START LISTED RECORDS

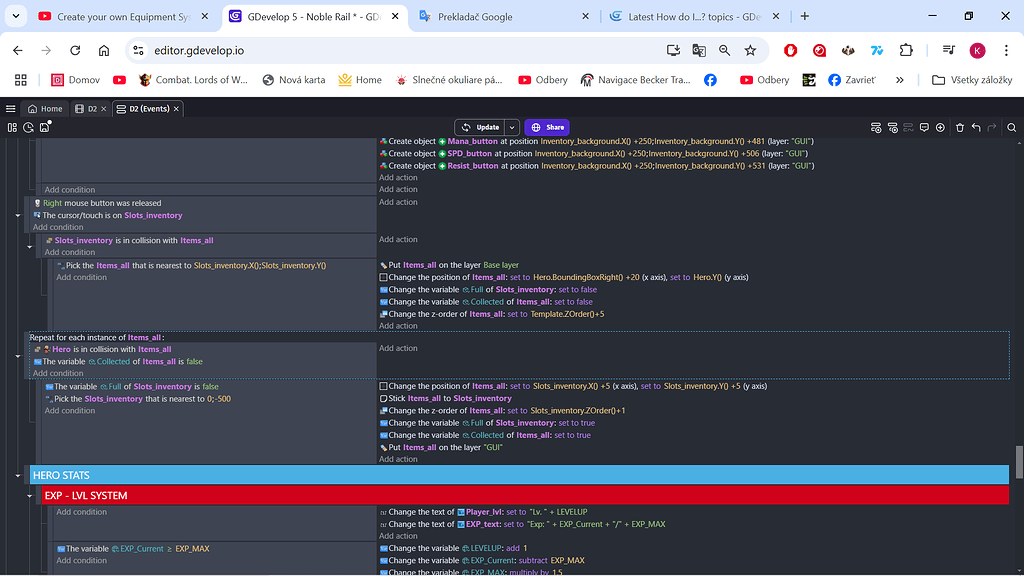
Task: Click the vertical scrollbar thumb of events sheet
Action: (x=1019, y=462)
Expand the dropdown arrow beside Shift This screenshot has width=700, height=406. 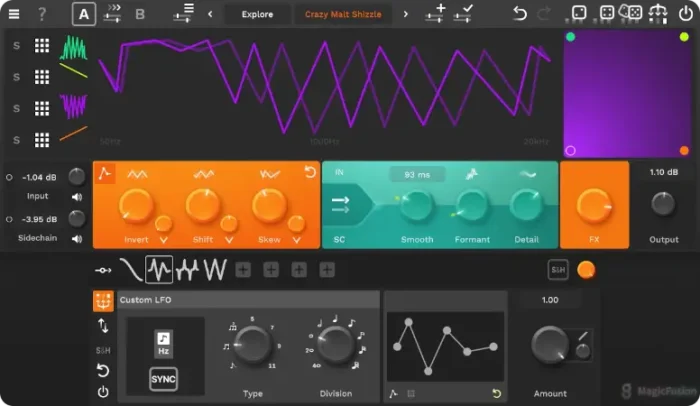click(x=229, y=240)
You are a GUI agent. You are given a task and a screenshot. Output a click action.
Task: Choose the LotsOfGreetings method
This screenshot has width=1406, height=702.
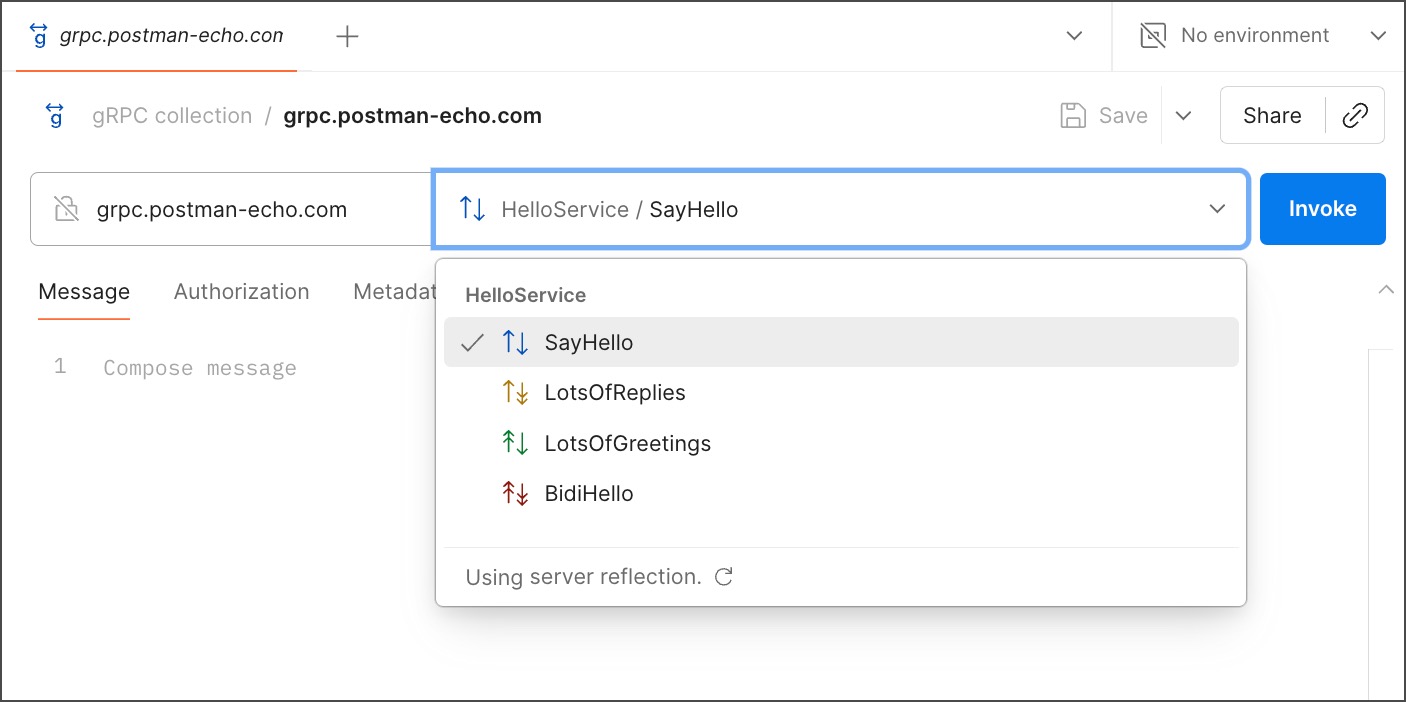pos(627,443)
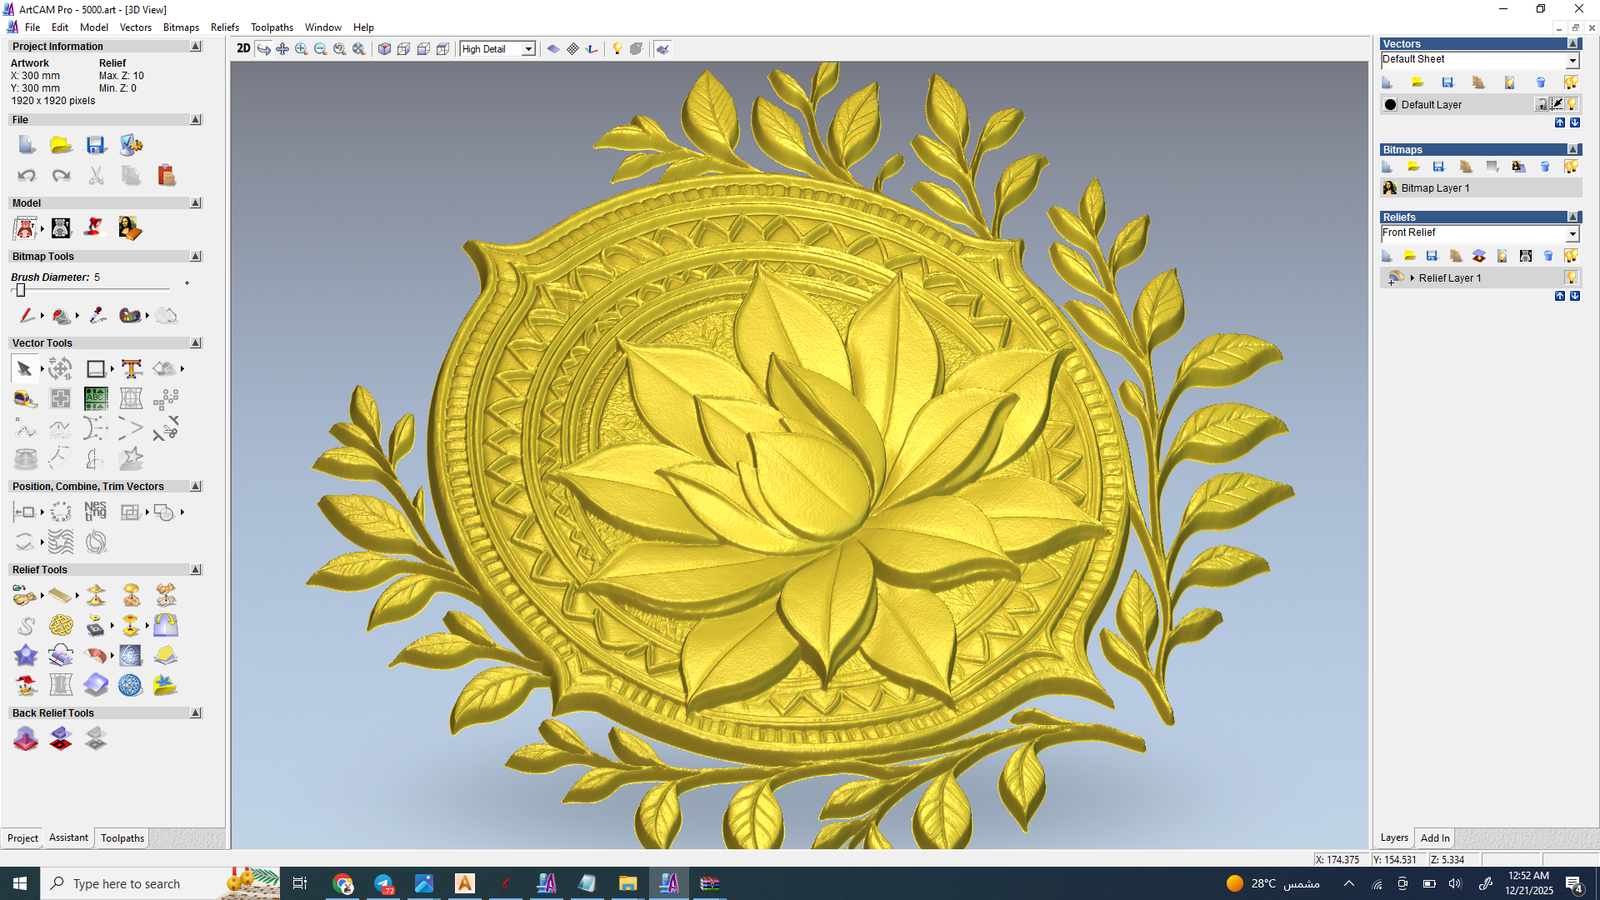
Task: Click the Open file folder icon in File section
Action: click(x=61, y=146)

END LISTED RECORDS
START LISTED RECORDS

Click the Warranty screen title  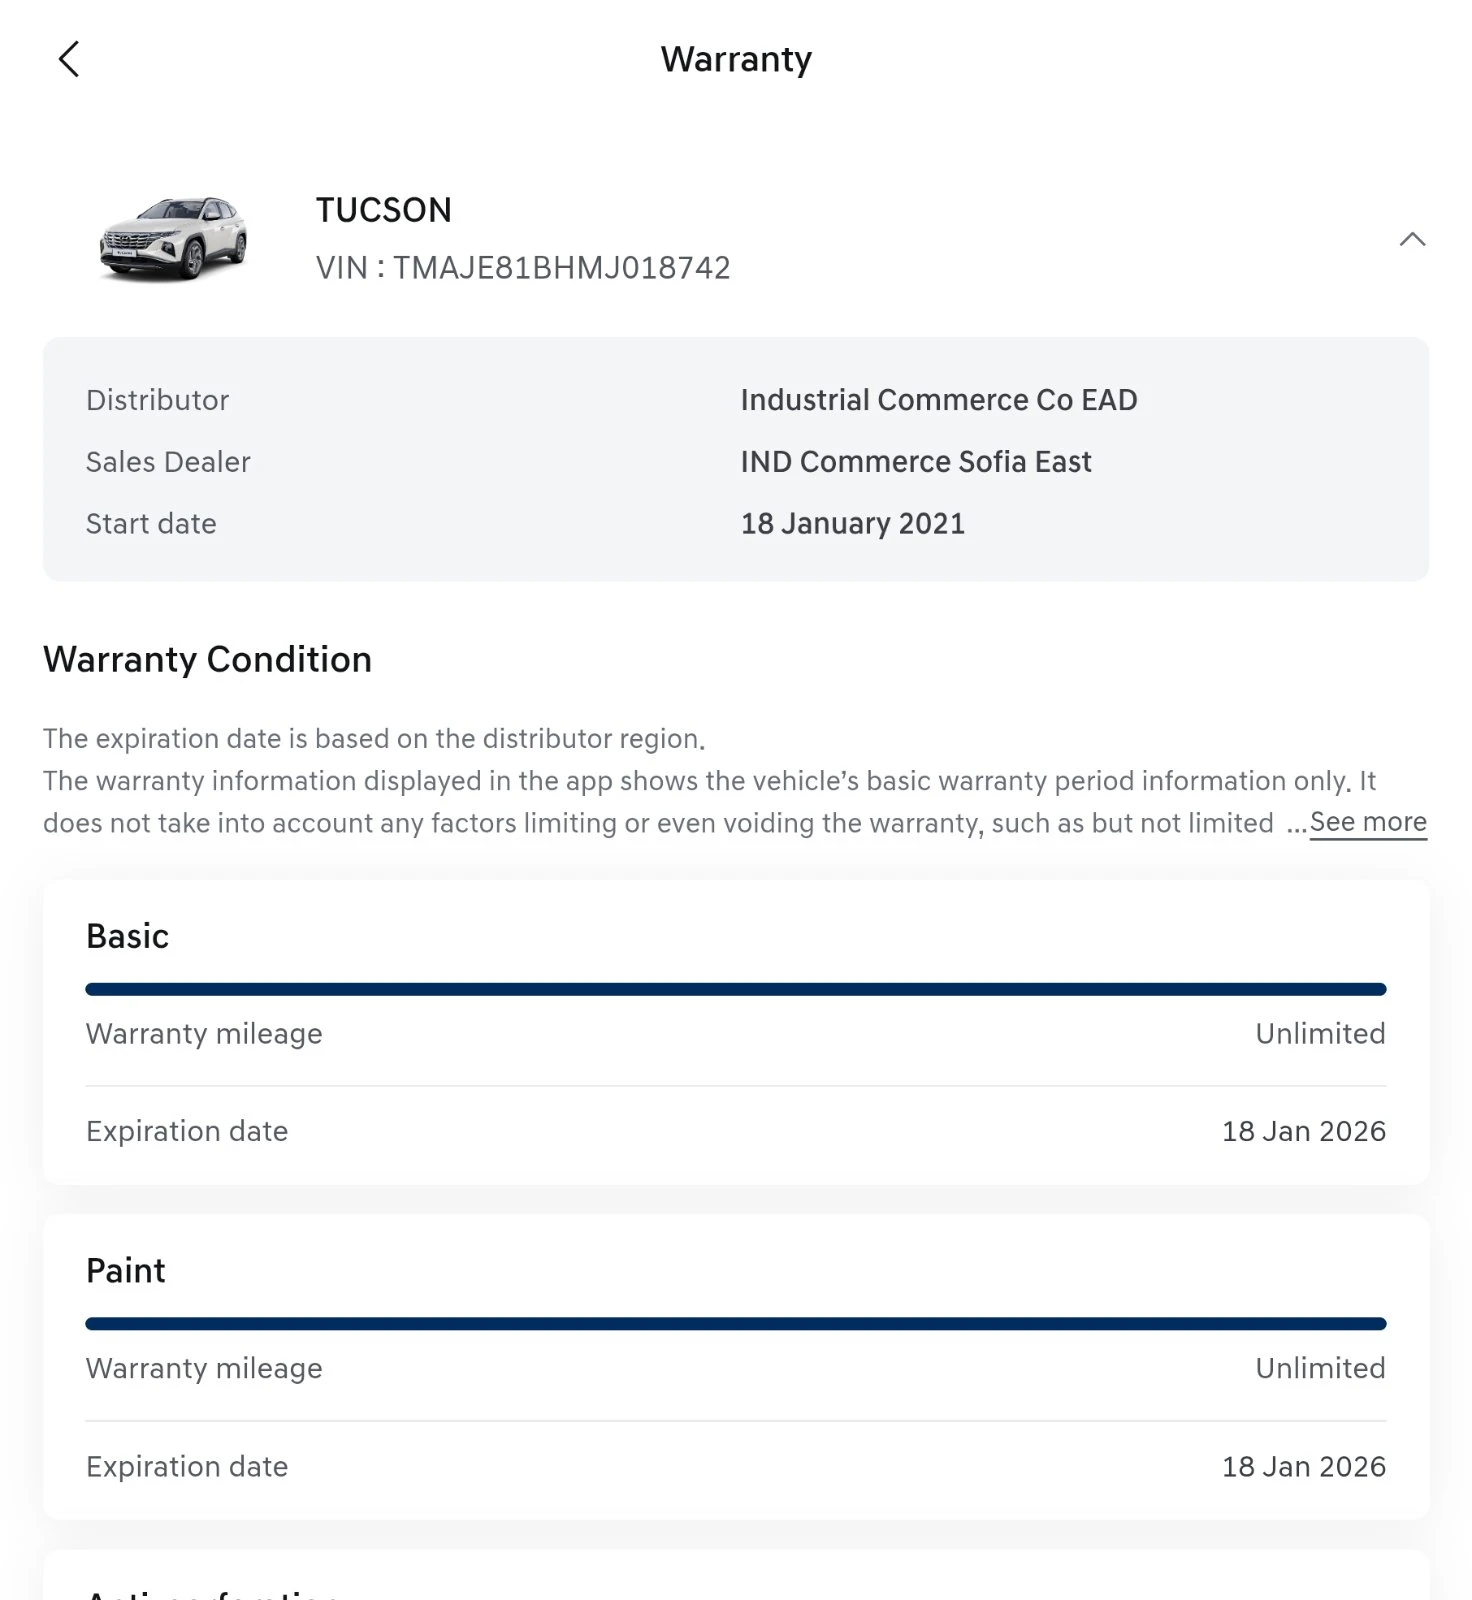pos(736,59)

END LISTED RECORDS

• **BRIEF**: Reproduce the material starting with the line that contains "You are a GUI" and going on through the line that contains "Action: click(x=61, y=146)", without the pictures.

• **PROBLEM SOLUTION**:
You are a GUI agent. You are given a task and a screenshot. Output a click action.
Task: Choose the LotsOfGreetings method
This screenshot has width=1406, height=702.
pos(627,443)
Task: Click the Open file folder icon in File section
Action: click(x=61, y=146)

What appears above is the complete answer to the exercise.